Implement a streaming trace capability

[benjamincburns]

Numerous users have complained about the size of transaction traces (from debug_traceTransaction), and in fact forks of ganache-core have been created to deal with this issue in various ways.

From my perspective, the problems with debug_traceTransaction today are:

1. entire response must be buffered before it can be sent
2. getting a trace requires changing state (you're tracing a transaction after it has been mined)
3. limited ability for the user to choose which data they want to receive

To fix this we should implement a feature which allows for users to:

1. specify exactly what data they wish to receive in their trace
2. receive trace data as each step is processed
3. trace a previously ran transaction
4. trace arbitrary EVM bytecode without changing state

One proposal that seems to meet most of these criteria is #47, however #47 would have us calling eval on unsanitized code sent to us via a network interface. This would severely limit the contexts in which it would be safe to deploy ganache.

A counter-proposal might be to build a tracing mechanism which leverages the existing eth_subscribe functionality. We could allow for users to specify at a fine level of detail what trace information they'd like to receive, whether they'd like to receive traces on calls to eth_call, whether they'd like to receive traces for a specific transaction hash, transactions to or from specific addresses, or all transactions executed by the node until eth_unsubscribe is called.

We might want to use GraphQL for this. It supports subscriptions, and allows for robust queries against self-describing schema. And then there's also the @defer feature.

All that said, this issue isn't intended to be prescriptive. The solution we should implement is the simplest one that achieves the goals stated above in a secure, efficient manner that's easy for our users to understand and use.

[benjamincburns]

Just so it doesn't get lost, here's some more talk on GraphQL features that could be useful to us here.

[LogvinovLeon]

I think - using the eval is not the only way. Geth somehow executes JS code without having security vulnerabilities (and they store user's private keys, so the stakes are higher there). They just execute it in a sandbox and it's able to access just a very limited number of variables. I think we should try to keep the clients API consistent.

[davidmurdoch]

@LogvinovLeon, I agree with you. I don't think we've exhausted all possible solutions for running user code safely just yet; there are some node-js based VMs out there, or even something like running it in chromium via https://github.com/GoogleChrome/puppeteer (though this is a HUGE dependency, so I seriously doubt this could be a solution itself).

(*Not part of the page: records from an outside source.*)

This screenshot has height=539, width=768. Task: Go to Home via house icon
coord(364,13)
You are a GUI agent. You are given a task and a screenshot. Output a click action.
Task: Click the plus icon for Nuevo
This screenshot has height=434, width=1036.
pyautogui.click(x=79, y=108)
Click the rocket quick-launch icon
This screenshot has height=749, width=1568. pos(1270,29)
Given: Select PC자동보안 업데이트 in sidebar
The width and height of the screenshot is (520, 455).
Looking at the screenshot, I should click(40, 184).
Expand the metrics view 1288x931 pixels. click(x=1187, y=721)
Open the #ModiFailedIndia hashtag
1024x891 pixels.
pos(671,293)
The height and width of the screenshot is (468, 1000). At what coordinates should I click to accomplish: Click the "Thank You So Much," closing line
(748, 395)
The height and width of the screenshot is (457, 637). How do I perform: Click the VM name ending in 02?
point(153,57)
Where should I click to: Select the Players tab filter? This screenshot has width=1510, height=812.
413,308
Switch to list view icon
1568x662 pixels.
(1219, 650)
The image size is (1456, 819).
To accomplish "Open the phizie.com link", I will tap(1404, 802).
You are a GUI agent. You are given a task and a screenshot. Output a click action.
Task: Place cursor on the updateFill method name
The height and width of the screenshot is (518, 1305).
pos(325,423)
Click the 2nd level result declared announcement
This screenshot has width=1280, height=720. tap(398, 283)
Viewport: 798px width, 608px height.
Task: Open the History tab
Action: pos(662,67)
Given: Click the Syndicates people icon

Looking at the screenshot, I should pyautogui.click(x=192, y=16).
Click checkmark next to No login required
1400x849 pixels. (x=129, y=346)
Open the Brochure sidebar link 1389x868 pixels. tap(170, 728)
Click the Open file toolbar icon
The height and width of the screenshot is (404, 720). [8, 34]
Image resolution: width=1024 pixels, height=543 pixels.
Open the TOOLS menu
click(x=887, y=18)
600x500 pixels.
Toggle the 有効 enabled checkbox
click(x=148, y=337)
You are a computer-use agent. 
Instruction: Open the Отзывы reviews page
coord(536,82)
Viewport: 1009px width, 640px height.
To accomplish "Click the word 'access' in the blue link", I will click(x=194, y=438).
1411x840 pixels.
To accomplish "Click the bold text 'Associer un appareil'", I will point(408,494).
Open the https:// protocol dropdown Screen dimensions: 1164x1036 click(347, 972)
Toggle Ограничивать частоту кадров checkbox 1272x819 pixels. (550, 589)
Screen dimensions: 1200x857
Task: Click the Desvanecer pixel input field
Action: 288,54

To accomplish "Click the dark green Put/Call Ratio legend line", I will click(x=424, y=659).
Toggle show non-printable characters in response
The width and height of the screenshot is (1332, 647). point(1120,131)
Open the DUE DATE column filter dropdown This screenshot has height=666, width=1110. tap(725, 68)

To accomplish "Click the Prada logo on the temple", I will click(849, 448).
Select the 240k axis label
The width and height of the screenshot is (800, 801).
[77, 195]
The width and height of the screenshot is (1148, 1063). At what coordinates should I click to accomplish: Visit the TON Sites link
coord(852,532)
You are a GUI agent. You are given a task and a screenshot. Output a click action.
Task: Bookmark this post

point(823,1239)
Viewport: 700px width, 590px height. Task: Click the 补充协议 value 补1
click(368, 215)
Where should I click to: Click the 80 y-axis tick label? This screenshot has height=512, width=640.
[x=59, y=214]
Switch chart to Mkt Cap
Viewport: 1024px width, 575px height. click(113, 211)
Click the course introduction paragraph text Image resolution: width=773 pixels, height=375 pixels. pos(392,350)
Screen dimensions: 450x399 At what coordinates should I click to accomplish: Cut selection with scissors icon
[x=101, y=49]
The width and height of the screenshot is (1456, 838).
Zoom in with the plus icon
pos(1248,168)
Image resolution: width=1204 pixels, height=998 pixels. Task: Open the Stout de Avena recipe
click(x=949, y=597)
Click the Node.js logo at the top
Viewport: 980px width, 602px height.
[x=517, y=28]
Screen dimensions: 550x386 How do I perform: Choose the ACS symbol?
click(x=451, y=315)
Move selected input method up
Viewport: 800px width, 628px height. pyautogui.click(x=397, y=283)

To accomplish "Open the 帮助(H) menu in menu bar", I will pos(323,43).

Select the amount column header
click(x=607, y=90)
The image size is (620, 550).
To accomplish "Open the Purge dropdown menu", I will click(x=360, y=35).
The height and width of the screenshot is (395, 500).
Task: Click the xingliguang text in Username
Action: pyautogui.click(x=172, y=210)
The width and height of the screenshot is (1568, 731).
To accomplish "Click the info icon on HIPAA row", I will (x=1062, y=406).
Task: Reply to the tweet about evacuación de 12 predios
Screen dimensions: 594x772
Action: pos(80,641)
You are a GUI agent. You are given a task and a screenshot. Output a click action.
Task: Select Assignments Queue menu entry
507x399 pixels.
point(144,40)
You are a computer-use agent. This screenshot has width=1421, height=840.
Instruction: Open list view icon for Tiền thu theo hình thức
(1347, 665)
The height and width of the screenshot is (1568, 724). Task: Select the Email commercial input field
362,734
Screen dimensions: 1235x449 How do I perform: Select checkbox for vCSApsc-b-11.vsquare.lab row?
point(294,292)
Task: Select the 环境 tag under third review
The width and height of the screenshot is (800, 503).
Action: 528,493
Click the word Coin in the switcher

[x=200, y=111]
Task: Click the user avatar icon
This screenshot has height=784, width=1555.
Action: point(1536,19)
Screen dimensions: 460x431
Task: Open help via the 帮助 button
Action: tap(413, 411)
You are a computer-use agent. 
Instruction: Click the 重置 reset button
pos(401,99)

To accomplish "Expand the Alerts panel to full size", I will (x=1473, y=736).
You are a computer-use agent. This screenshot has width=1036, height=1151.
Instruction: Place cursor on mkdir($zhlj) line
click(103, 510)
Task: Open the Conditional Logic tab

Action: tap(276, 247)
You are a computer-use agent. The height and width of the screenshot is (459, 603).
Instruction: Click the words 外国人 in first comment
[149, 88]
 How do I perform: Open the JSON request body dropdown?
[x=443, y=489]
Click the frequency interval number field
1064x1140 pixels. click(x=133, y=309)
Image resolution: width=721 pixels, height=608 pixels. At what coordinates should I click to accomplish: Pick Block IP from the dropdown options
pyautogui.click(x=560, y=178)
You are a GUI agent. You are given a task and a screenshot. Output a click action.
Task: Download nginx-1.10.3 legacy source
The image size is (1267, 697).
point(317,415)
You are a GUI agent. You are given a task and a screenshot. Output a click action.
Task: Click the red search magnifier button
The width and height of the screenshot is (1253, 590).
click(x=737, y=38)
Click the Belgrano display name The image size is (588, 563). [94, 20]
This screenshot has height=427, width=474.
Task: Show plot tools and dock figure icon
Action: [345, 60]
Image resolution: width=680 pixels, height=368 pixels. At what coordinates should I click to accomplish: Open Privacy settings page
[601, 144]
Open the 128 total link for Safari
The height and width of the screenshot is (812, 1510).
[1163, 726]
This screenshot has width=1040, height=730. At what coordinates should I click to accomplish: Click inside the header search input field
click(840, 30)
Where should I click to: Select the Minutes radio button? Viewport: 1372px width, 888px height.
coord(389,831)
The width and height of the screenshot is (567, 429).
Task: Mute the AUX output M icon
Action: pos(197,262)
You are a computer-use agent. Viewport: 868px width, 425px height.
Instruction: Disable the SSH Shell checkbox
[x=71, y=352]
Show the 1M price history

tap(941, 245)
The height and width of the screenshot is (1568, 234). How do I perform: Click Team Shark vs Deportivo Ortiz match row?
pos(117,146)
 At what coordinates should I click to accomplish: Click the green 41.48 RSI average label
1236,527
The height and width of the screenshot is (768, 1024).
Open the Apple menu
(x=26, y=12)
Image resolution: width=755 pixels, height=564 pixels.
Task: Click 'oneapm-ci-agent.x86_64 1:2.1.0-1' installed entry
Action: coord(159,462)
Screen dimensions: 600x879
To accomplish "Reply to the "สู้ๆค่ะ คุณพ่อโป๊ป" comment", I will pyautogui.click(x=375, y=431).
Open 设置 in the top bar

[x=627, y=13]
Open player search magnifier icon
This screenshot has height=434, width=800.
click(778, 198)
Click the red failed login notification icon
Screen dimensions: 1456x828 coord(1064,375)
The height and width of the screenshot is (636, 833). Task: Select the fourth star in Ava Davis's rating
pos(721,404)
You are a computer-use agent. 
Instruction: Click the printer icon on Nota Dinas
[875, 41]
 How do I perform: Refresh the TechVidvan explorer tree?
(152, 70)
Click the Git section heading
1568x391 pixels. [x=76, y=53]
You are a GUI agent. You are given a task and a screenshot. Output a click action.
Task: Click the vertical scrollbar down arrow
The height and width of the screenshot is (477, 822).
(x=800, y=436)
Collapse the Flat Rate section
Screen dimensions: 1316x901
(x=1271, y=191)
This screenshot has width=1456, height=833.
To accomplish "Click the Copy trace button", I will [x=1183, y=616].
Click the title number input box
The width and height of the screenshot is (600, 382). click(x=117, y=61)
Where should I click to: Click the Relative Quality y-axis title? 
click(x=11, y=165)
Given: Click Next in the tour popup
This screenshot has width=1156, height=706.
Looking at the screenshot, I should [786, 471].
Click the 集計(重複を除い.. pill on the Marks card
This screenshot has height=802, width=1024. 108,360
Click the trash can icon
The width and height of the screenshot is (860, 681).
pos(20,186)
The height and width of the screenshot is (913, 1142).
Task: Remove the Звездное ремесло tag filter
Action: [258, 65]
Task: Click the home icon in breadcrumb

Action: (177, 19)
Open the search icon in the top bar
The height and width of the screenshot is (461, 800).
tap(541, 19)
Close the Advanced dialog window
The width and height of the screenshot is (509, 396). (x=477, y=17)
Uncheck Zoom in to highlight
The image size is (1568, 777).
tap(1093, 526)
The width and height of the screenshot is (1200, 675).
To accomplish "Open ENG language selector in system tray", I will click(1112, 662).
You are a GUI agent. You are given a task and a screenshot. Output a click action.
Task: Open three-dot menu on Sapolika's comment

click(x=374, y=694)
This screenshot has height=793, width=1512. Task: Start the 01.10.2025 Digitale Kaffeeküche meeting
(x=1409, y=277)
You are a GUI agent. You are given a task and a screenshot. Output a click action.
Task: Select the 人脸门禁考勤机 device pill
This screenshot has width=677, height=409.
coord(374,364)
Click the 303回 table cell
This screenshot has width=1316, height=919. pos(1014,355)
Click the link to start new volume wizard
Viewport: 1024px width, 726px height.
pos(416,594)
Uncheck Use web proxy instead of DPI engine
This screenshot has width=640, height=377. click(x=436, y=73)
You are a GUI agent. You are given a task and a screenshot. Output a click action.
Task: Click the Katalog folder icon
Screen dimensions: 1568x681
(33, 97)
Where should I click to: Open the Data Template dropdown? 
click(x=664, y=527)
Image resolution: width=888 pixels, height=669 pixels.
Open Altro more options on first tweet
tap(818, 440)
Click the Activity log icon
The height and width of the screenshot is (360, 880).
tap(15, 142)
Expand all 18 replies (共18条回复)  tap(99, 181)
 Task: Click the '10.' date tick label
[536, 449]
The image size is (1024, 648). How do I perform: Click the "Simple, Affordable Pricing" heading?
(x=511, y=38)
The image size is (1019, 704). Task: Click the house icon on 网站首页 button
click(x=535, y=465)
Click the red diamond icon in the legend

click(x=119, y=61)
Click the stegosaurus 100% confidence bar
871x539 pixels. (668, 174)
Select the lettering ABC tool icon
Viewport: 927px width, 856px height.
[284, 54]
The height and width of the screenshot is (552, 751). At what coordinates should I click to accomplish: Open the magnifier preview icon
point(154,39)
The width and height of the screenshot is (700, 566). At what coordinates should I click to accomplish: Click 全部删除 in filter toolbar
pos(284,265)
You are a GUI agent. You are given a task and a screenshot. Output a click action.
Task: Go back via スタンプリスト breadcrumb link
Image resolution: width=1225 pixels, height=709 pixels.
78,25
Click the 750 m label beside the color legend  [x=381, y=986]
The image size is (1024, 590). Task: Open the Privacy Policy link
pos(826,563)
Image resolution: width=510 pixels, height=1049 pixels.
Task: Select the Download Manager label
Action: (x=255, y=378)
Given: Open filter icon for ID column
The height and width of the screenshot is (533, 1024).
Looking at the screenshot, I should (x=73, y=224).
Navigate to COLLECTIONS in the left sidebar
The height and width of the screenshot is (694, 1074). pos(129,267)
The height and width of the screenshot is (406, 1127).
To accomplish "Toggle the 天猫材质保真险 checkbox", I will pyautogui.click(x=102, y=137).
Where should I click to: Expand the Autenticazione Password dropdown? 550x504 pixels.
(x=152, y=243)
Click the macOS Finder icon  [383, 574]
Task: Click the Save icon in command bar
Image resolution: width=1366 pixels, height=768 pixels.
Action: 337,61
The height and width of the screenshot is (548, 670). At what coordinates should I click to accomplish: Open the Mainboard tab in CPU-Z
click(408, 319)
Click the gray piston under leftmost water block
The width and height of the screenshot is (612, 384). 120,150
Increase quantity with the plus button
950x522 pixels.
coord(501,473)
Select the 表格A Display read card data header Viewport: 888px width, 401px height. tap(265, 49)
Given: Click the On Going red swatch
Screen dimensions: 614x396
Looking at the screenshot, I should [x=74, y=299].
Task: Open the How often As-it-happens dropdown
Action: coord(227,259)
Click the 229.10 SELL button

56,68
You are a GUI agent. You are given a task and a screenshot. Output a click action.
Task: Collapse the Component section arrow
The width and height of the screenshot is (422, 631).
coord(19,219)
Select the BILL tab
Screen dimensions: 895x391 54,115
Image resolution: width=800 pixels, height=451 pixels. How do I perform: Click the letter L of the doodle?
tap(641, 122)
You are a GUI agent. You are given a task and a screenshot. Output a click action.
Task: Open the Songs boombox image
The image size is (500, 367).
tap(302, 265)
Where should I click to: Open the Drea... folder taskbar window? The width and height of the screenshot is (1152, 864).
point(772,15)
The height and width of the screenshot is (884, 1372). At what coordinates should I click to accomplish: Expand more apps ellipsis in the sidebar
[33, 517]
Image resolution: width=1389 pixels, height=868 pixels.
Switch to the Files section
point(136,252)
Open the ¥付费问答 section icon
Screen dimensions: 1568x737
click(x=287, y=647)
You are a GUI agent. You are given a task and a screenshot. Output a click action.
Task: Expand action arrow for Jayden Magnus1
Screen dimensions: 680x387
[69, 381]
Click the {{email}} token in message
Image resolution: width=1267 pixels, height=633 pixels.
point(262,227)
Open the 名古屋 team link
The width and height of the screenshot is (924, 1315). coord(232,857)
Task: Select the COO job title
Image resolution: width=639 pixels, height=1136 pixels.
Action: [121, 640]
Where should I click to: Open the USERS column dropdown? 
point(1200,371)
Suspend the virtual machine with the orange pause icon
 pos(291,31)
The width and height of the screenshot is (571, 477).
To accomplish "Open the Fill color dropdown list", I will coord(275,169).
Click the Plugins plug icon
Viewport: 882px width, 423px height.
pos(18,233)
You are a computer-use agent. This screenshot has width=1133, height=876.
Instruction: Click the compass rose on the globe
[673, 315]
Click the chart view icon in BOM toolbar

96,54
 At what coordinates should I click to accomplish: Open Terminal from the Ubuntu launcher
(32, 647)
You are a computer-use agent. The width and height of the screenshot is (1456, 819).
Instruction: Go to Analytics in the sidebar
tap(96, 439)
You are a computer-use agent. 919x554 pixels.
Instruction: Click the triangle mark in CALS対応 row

I know node comes with a vm module and there is at least 1 library that uses it called vm2 that claims will make it "Secure!".

Basically, we can create a node VM that has a global object with no properties except for the ones you give it. There is no require here, and its execution can be time-limited -- so while(true){} doesn't lock thing up. I think you can put memory limits on it as well, mitigating one potential DoS attack vector, if the RPC endpoint was opened up externally.

Go can do it safely because the JS interpreter used there (otto) doesn't have the ability to access the filesystem or IO, as far as I know.

This is definitely something I've been thinking about a lot and look forward to implementing in the near future.